(WHAT YOU SHOULD DO):
Reproduce everything from the line that contains "Image resolution: width=1372" down to the line that contains "Task: Click the OP16日NYカット大きめ 158.40 label" in the listing below, word for word and nothing more. Leave the pictures out.

(RECORDS PROVIDED):

┌──

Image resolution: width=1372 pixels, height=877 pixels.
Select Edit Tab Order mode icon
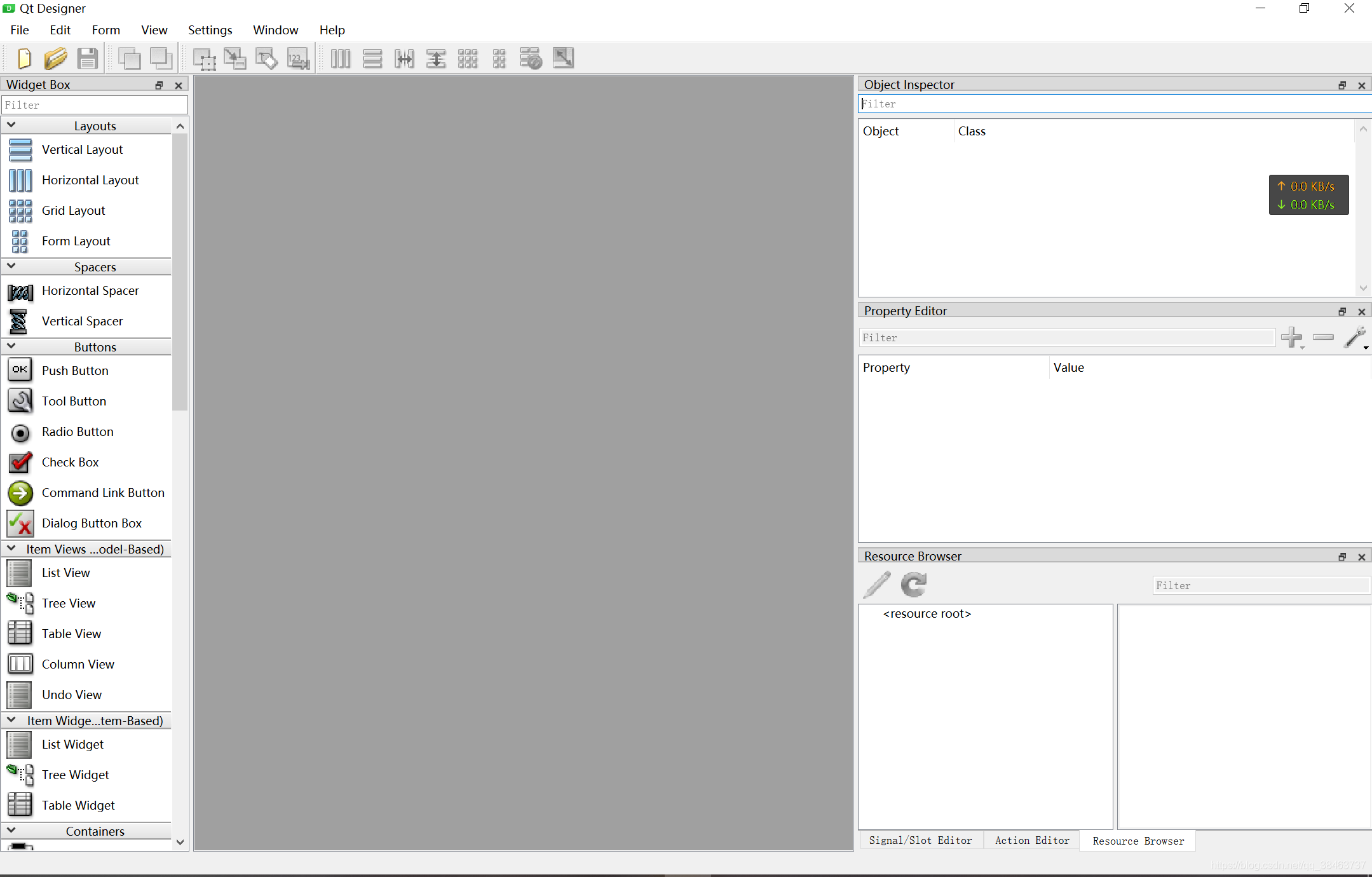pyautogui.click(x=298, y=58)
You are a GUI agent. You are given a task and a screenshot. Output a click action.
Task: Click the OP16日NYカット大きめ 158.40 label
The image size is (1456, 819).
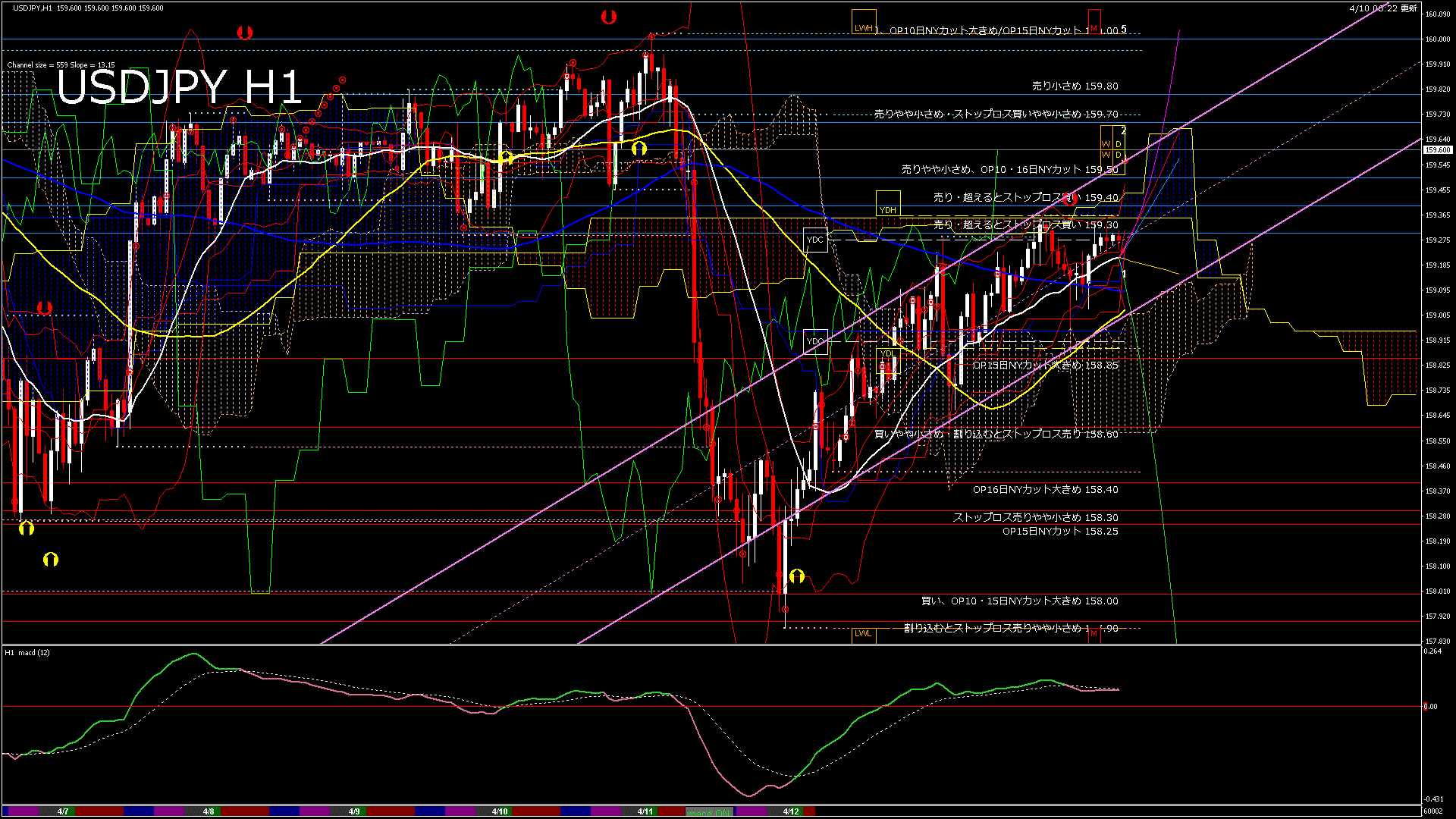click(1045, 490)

└──
┌──

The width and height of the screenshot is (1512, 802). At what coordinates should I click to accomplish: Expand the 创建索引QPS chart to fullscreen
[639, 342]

└──

(EXERCISE OUTPUT):
Image resolution: width=1372 pixels, height=877 pixels.
Select Edit Tab Order mode icon
pyautogui.click(x=298, y=58)
You are a GUI agent. You are given a task and a screenshot. Output a click action.
Task: Click the OP16日NYカット大きめ 158.40 label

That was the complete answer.